TEXTO EM ESTUDO ->
* * * *

Para garantir que os insetos fossem expostos aos aromas de forma semelhante ao que ocorre na natureza, os cientistas desenvolveram e aperfeiçoaram um difusor para disseminar os compostos onde o inseto fica confinado e faz escolhas a favor ou contra os aromas ofertados (foto: Fundecitrus)
Publicado em 27/06/2025
Karina Ninni | Agência FAPESP – O greening é a doença mais devastadora da citricultura. Em São Paulo, maior produtor mundial de laranja, 44% das laranjeiras apresentam a doença. Desde que foi encontrado no Brasil, em 2004, o greening vem sendo enfrentado com o controle do psilídeo-dos-citros, inseto vetor da doença (Diaphorina citri), focado no manejo com inseticidas, plantio de mudas livres da bactéria que a causa, a Candidatus Liberibacter asiaticus, e erradicação de árvores doentes dos pomares.
Na tentativa de manipular o comportamento do inseto, uma equipe de cientistas chegou ao α-copaeno, molécula presente em grande quantidade no óleo de copaíba. E descobriu que ele é bastante eficaz para repelir o psilídeo – na verdade, cem vezes mais potente do que a substância investigada anteriormente, o β-cariofileno.
“Não existe uma forma eficaz de matar a bactéria na planta. Se a planta for infectada, deve ser eliminada e retirada do pomar, pois torna-se uma fonte para contaminação do psilídeo transmissor. Entretanto, conseguimos identificar mais um composto repelente do inseto, além de outro que já tínhamos identificado”, esclarece o químico Rodrigo Facchini Magnani, do Departamento de Pesquisa e Desenvolvimento do Fundo de Defesa da Citricultura (Fundecitrus), um dos autores de recente trabalho sobre o tema publicado na Scientific Reports.
A laranjeira demora cerca de seis meses para demonstrar os sintomas da doença. A técnica de PCR é utilizada para detectar a bactéria na planta e confirmar o diagnóstico da doença. A maneira mais economicamente viável de saber se ela está contaminada é visual. Há vários sintomas: a folha fica com manchas amareladas (mosqueamento), o fruto deixa de ser simétrico, as sementes são abortadas e o suco produzido tem uma qualidade inferior. Ao longo dos anos, a bactéria vai se multiplicando na planta, que fica com os ramos contaminados e, ano a ano, aumenta a queda dos frutos e diminui a produtividade do pomar. A planta vai se tornando improdutiva e, pior, serve de fonte de inoculação para novas gerações de psilídeos.
Magnani conta que, em 2009, foi formada uma comissão nacional com representantes da academia, de produtores locais e da indústria para investigar a doença, que já havia chegado ao Estado de São Paulo. Essa comissão, por sua vez, estava em permanente contato com uma congênere internacional que vinha monitorando mundialmente a doença. “Em algum momento, pequenos produtores do Vietnã observaram e reportaram que, quando havia goiabeiras intercaladas com plantas de tangerina, havia população menor do inseto e menor incidência da doença nas plantas de tangerina. Isso chamou a atenção da comunidade científica, da indústria e dos produtores”, lembra o pesquisador.

* * * *

SOBRE A TAREFA -> Segundo o texto sobre o greening, qual porcentagem das laranjeiras de São Paulo apresenta a doença?

(Dados armazenados)
* * * *

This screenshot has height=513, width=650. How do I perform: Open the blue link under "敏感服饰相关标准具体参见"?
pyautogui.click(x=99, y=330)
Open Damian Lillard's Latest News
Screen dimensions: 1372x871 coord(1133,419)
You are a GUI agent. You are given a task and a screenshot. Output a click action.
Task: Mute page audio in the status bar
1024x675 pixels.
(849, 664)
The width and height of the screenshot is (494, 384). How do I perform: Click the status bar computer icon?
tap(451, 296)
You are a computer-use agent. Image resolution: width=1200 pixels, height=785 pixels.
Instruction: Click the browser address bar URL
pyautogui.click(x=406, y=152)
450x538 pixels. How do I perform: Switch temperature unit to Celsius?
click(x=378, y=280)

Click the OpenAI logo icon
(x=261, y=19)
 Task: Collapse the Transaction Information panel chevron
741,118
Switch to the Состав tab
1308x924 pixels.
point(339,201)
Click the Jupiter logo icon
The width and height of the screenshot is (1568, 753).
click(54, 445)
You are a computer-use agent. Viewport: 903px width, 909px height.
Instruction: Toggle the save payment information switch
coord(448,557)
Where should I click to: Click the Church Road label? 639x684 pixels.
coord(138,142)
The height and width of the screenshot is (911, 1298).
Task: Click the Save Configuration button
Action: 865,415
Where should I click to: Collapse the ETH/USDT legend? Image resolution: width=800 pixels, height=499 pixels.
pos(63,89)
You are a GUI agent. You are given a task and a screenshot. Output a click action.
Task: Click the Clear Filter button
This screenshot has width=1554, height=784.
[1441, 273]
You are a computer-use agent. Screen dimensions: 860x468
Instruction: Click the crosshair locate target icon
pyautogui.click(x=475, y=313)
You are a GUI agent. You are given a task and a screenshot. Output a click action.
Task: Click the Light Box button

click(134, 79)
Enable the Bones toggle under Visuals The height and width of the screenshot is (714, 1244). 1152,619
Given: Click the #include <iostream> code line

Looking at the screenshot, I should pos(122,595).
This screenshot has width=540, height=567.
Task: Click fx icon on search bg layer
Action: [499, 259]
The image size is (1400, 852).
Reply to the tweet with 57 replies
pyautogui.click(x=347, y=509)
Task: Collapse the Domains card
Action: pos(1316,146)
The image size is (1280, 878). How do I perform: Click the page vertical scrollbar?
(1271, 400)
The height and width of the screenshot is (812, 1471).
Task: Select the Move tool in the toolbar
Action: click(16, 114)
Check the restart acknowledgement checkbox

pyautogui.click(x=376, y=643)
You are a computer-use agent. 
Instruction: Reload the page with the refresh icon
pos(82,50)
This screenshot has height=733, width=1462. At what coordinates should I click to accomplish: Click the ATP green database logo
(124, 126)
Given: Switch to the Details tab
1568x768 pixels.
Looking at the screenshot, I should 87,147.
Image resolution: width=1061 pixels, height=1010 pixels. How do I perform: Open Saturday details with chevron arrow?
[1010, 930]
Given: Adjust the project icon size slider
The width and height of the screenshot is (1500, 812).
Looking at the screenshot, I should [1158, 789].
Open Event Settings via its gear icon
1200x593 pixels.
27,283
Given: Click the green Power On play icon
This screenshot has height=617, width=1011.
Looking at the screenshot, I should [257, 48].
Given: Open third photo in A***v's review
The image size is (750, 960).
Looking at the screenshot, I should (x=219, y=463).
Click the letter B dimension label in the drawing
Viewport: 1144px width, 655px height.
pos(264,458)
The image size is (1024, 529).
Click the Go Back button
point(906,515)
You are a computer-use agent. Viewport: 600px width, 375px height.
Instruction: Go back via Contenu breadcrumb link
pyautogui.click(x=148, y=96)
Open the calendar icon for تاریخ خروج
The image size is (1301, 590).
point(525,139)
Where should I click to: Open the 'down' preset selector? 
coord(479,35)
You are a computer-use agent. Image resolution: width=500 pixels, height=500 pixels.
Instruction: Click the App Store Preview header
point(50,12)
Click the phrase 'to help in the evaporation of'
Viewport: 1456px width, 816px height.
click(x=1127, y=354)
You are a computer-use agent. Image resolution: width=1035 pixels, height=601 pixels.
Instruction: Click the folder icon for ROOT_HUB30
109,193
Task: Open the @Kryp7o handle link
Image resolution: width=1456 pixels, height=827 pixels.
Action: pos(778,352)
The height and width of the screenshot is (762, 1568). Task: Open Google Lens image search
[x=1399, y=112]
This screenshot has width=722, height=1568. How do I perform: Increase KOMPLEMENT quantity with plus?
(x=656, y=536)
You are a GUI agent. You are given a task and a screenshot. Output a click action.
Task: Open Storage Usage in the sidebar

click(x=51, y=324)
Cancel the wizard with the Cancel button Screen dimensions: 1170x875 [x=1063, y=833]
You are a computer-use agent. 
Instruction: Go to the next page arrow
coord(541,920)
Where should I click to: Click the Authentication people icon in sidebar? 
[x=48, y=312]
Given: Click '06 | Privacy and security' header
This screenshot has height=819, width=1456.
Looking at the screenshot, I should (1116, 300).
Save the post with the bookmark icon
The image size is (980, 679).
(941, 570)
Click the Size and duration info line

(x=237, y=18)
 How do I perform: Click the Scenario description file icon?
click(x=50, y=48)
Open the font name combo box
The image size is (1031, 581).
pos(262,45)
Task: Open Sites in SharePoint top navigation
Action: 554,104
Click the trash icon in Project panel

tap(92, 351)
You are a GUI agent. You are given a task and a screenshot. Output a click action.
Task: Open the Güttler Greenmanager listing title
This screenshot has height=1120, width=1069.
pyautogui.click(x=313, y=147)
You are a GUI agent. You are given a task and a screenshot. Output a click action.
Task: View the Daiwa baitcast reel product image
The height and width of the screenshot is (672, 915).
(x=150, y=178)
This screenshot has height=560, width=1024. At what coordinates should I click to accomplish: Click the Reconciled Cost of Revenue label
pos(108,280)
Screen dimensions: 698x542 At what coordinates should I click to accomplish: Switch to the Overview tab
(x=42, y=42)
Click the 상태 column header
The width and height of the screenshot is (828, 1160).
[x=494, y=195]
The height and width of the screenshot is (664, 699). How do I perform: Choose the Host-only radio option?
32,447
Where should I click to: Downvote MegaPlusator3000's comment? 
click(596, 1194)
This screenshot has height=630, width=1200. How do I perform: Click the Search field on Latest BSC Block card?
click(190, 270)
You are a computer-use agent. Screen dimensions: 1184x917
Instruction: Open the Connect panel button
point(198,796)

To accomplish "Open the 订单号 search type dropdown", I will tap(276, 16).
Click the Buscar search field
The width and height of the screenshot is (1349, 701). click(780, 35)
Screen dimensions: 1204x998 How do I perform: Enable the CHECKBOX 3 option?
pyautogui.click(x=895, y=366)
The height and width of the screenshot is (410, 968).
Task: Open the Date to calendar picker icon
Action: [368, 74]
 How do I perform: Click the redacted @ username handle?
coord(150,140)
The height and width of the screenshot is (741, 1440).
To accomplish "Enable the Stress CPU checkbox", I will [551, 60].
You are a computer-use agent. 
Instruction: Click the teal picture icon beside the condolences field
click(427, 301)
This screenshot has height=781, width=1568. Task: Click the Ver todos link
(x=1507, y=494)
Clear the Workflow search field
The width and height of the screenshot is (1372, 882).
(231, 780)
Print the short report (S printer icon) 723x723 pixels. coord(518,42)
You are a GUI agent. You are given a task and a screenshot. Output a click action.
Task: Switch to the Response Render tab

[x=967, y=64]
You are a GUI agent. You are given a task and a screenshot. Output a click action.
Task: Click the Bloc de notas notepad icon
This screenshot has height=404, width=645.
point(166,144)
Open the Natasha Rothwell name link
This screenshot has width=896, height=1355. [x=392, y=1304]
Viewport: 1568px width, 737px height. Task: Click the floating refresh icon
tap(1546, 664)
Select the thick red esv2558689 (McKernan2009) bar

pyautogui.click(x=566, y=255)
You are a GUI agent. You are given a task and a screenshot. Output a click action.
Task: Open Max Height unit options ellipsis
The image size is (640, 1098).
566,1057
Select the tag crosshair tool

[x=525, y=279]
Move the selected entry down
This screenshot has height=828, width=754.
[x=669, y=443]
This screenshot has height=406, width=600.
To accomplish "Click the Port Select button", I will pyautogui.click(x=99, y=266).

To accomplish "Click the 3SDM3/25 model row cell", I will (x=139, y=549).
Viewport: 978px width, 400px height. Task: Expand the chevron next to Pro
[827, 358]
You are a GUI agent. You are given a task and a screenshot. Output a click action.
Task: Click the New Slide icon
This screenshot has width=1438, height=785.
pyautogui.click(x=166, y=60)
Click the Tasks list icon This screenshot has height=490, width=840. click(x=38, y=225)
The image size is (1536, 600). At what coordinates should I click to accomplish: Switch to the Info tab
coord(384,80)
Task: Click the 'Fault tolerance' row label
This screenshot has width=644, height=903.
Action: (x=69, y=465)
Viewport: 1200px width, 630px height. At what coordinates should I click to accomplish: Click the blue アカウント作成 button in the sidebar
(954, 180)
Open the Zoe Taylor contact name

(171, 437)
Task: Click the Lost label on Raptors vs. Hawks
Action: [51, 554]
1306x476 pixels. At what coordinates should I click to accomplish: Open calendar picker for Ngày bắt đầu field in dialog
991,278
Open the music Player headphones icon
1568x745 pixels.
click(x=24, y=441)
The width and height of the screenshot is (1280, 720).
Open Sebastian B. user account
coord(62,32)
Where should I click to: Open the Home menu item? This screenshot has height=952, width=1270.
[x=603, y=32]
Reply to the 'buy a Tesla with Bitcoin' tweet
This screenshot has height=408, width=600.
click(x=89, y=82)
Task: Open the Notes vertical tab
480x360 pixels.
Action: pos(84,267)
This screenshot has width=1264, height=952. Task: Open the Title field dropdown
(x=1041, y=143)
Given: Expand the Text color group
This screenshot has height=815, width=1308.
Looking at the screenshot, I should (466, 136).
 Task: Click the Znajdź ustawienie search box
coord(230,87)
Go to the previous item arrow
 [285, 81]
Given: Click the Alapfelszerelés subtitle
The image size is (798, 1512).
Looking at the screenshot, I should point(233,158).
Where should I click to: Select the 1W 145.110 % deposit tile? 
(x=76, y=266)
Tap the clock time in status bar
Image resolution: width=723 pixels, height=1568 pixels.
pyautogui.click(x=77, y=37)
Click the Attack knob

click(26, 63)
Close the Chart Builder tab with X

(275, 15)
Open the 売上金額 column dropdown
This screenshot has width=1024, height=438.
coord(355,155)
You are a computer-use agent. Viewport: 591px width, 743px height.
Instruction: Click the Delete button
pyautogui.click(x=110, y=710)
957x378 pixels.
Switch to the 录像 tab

* * * *

RESPOSTA ABAIXO -> 44% das laranjeiras.